Racismo? É claro que não, mas com certeza um pouco equivocado. E talvez também um pouco cínico, já que, é claro, quem estava à frente era mais captado pelas câmeras de vídeo voltadas para o público. As empresas de música japonesas adoram mostrar aos fãs japoneses o quanto seus artistas são populares com os estrangeiros, porque isso os faz parecer mais descolados, e aqui estava uma oportunidade de coletar provas em vídeo desse fato.

Não estou dizendo que a Asobi System também não se importa com fazer sucesso no exterior. Dá para ver como o desejo é sério pelo uso cuidadoso do inglês no anúncio do website:

“THAN MAKING THE BOOM, TO CREATE A CULTURE.

MORE SHOULD BE SEND TO THE ERA OF NOW ‘PLAY’”

[DO QUE FAZER A ONDA, CRIAR UMA CULTURA.

MAIS DEVE SER ENVIAR PARA A ERA DO AGORA DÊ 'PLAY']

De qualquer forma, perguntei a alguns dos estrangeiros no público o que tinham achado do festival, e mais tarde contarei o que responderam.

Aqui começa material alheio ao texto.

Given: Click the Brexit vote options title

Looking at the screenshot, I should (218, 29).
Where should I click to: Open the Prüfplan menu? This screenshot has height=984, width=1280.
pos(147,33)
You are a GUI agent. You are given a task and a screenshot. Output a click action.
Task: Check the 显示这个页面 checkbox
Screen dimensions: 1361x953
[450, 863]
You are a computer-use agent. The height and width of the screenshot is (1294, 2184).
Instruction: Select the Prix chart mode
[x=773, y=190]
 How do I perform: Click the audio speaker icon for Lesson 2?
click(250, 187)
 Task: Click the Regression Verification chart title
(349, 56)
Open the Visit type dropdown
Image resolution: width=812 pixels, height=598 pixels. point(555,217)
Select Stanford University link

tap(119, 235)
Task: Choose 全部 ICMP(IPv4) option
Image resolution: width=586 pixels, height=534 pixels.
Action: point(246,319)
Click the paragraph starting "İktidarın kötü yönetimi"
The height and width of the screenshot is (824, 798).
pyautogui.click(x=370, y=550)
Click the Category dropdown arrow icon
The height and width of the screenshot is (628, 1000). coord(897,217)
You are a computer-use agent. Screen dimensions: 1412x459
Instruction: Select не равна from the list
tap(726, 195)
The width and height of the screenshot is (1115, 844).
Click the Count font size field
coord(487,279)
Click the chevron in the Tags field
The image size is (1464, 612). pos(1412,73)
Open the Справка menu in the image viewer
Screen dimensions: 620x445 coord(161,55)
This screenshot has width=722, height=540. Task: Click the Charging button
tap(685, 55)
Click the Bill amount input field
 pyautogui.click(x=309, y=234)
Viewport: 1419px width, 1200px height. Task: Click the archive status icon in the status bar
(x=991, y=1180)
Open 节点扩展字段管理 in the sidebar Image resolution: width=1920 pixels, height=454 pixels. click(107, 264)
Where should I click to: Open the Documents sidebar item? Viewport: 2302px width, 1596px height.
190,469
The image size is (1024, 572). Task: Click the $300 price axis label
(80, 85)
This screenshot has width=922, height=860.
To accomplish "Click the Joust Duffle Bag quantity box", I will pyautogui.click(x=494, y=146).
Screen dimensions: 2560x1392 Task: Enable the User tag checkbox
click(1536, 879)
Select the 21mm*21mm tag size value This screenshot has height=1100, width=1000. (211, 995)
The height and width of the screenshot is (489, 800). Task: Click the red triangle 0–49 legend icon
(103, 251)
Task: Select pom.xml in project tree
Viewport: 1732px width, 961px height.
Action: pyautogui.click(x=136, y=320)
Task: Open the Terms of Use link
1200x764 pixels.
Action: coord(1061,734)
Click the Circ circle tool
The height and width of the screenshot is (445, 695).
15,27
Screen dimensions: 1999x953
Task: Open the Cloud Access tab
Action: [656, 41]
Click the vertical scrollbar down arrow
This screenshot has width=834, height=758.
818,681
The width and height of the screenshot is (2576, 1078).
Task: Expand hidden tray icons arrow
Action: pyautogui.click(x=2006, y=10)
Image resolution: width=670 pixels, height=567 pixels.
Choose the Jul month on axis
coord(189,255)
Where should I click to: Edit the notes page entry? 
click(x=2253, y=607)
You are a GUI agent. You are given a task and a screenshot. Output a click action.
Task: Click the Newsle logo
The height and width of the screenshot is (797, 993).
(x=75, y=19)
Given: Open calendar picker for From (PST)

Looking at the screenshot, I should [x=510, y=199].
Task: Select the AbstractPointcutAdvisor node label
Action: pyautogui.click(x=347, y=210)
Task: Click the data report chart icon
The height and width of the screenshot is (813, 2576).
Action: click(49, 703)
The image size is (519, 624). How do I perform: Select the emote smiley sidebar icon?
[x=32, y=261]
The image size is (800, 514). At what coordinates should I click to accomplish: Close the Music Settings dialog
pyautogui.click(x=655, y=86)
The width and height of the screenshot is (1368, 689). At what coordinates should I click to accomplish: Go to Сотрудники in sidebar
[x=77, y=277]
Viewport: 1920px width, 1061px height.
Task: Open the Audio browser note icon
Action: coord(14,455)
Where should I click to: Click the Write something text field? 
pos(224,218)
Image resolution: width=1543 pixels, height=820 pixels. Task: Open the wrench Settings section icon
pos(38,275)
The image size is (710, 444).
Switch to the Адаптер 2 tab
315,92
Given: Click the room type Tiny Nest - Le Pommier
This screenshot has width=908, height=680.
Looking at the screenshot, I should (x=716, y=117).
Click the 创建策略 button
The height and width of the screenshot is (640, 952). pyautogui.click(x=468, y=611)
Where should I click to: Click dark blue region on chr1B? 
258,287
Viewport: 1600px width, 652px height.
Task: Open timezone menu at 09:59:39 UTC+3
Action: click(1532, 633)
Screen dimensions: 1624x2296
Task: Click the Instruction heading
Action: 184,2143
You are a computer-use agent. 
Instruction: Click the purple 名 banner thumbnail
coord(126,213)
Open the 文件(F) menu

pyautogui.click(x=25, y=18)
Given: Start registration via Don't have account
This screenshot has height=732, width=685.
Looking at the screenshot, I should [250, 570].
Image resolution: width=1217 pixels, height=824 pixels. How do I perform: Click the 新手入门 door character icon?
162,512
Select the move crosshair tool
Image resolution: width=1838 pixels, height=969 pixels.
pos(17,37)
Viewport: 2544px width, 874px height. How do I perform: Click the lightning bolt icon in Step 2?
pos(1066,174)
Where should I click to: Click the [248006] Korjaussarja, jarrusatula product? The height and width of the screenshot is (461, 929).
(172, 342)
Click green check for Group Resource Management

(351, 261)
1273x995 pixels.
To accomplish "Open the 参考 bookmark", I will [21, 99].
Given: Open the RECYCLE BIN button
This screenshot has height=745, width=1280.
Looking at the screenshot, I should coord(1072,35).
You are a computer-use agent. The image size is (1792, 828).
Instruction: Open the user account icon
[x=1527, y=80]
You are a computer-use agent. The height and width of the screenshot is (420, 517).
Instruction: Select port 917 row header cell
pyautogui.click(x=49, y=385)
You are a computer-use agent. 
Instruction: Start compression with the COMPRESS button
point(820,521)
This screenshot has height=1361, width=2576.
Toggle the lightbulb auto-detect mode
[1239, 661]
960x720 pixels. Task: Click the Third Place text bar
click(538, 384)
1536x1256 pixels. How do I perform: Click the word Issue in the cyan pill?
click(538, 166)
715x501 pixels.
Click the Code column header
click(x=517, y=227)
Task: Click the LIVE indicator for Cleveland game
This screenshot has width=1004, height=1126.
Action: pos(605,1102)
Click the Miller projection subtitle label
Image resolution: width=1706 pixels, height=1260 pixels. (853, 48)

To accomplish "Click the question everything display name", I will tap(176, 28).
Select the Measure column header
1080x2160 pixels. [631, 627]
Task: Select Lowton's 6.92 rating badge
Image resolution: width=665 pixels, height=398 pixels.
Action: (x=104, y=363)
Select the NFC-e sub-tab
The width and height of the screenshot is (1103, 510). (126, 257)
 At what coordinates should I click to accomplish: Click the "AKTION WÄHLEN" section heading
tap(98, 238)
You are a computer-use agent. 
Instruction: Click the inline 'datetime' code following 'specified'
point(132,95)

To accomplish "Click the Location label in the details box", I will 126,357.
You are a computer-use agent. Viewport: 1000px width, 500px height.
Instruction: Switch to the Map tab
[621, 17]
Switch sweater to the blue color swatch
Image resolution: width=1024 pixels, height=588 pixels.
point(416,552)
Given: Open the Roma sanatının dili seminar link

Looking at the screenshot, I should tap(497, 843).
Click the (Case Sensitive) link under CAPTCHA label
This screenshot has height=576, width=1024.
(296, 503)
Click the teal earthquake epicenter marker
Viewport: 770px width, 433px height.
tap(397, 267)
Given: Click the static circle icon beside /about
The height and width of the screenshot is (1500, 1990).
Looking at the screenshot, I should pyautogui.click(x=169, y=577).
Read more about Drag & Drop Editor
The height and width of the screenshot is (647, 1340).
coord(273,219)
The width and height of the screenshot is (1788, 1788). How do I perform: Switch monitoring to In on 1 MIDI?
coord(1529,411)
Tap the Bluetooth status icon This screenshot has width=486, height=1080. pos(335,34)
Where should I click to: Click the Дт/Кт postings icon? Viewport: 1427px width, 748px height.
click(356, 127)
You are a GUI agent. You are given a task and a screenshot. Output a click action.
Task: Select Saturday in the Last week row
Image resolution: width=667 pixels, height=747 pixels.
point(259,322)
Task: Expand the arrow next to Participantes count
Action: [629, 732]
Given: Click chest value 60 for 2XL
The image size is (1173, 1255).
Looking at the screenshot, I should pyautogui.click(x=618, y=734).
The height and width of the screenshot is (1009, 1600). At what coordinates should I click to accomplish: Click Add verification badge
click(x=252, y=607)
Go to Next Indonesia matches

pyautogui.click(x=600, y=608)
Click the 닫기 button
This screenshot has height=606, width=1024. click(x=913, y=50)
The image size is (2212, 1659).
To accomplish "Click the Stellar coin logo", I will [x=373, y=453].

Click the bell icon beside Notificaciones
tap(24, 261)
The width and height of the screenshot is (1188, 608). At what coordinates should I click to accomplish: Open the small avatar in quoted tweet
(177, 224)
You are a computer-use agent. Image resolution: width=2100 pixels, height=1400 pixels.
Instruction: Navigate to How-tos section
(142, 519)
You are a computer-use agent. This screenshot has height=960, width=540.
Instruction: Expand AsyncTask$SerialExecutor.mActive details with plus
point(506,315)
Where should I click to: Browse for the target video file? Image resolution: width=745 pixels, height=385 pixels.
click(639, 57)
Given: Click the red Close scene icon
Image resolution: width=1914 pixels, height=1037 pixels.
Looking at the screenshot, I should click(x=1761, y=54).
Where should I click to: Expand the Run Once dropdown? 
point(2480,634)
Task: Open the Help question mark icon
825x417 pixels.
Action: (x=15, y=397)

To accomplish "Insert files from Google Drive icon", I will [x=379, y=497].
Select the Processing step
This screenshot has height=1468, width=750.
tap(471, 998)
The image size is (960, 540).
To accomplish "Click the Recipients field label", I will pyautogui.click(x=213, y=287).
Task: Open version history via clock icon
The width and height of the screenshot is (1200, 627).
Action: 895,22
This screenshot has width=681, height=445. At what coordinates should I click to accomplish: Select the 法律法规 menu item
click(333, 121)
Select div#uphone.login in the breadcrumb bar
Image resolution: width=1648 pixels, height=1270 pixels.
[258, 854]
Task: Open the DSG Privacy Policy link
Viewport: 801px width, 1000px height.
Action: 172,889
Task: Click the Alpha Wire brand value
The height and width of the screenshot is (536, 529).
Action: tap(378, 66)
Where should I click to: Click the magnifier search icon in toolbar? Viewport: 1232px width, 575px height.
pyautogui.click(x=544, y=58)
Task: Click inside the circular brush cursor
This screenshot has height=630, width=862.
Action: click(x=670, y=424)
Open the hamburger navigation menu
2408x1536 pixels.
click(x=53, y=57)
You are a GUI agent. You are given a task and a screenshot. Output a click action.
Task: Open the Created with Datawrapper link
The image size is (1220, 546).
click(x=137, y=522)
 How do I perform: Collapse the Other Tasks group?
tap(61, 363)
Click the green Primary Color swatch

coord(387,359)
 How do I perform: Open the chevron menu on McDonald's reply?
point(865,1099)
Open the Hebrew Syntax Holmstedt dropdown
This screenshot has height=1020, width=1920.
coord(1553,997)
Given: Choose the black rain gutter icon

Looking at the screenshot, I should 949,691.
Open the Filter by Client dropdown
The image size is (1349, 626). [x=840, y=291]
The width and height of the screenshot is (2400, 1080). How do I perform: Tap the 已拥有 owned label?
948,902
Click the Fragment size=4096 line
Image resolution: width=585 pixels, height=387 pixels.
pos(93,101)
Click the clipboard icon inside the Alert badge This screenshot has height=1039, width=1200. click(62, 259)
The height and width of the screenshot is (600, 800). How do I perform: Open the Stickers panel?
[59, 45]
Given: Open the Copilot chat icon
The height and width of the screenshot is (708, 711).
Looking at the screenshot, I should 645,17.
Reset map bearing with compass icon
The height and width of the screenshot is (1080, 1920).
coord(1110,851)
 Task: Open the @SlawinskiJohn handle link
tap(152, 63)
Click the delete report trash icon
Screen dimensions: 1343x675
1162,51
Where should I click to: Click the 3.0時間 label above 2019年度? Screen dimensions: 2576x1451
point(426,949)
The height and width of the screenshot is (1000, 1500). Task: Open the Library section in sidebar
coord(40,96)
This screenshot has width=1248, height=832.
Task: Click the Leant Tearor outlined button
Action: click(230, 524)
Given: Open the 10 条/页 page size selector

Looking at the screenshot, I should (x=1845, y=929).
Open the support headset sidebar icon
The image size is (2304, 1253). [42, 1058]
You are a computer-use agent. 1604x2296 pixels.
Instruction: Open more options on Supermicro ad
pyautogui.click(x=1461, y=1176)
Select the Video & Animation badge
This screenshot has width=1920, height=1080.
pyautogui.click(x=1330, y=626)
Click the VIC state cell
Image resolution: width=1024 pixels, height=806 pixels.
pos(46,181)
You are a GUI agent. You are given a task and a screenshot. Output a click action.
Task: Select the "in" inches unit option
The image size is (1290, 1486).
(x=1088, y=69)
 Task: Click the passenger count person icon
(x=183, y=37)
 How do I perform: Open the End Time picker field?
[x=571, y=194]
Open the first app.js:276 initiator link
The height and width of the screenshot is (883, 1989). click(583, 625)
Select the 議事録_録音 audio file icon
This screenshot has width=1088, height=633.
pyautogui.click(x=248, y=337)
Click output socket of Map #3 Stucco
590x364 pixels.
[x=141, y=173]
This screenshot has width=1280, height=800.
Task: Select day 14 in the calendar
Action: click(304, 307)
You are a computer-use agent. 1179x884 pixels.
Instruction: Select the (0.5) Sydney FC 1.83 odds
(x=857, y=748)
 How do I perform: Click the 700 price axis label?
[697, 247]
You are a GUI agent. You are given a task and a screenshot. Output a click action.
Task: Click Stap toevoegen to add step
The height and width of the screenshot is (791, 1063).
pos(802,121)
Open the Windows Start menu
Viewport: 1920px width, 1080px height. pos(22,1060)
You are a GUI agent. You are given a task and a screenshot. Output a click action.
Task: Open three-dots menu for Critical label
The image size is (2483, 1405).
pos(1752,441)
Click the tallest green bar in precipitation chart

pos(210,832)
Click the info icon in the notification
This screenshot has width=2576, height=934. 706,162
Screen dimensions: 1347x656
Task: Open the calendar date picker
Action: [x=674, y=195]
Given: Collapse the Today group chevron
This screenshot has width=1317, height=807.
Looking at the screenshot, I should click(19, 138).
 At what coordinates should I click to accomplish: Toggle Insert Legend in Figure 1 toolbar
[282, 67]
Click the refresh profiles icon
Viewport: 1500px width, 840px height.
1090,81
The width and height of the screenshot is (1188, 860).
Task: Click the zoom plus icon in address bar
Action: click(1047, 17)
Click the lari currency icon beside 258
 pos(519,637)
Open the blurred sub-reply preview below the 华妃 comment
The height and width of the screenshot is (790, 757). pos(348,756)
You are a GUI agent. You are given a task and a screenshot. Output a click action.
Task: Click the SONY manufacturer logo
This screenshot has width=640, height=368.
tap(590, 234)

O evento atraiu 15.000 pessoas, cerca de 3.000 das quais não eram do Japão (de acordo com aquela sempre confiável fonte de estatísticas, Kyary Pamyu Pamyu). Além de tudo o que aconteceu nos palcos, havia estandes vendendo roupas usadas por modelos em filmagens, ou oferecendo gratuitamente penteados, maquiagem, nail art, pinturas de rosto e outras coisas – daria para chegar lá pelado, porque tudo o que um fashionista poderia desejar havia lá. A área de mídia era um hospício de jornalistas especializados em música, blogueiros de moda e pessoal de programas matinais de variedades.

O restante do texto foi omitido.